Collected data entries:
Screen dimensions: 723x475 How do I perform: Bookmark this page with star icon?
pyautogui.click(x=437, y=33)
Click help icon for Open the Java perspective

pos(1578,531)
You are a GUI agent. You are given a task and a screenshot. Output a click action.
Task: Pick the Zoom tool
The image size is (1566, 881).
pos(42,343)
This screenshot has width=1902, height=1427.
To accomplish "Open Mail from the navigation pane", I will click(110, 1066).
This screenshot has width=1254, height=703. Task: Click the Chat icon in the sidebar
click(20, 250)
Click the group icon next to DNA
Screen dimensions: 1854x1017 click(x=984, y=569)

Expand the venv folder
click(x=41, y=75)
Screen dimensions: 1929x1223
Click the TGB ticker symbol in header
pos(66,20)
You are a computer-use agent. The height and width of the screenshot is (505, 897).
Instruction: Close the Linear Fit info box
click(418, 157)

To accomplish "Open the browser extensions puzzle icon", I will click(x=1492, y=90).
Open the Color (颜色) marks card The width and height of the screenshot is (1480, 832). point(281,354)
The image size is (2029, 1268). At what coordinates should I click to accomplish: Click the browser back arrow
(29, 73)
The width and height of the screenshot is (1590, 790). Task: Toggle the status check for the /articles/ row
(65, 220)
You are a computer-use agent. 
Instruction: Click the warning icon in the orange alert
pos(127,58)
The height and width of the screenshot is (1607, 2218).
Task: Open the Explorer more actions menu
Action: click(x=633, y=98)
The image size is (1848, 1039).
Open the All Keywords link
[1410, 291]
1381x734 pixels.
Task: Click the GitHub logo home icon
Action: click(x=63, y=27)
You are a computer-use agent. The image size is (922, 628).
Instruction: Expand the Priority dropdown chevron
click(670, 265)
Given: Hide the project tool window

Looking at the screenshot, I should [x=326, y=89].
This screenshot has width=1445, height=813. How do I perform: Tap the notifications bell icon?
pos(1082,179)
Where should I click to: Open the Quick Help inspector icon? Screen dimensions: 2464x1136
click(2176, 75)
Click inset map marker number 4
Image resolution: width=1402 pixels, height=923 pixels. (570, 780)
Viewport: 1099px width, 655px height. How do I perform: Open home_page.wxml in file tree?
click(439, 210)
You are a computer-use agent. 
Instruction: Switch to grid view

**Work to complete:**
Work out how many lines of the records contain the word "computer", and give only that number.

**Solution:**
4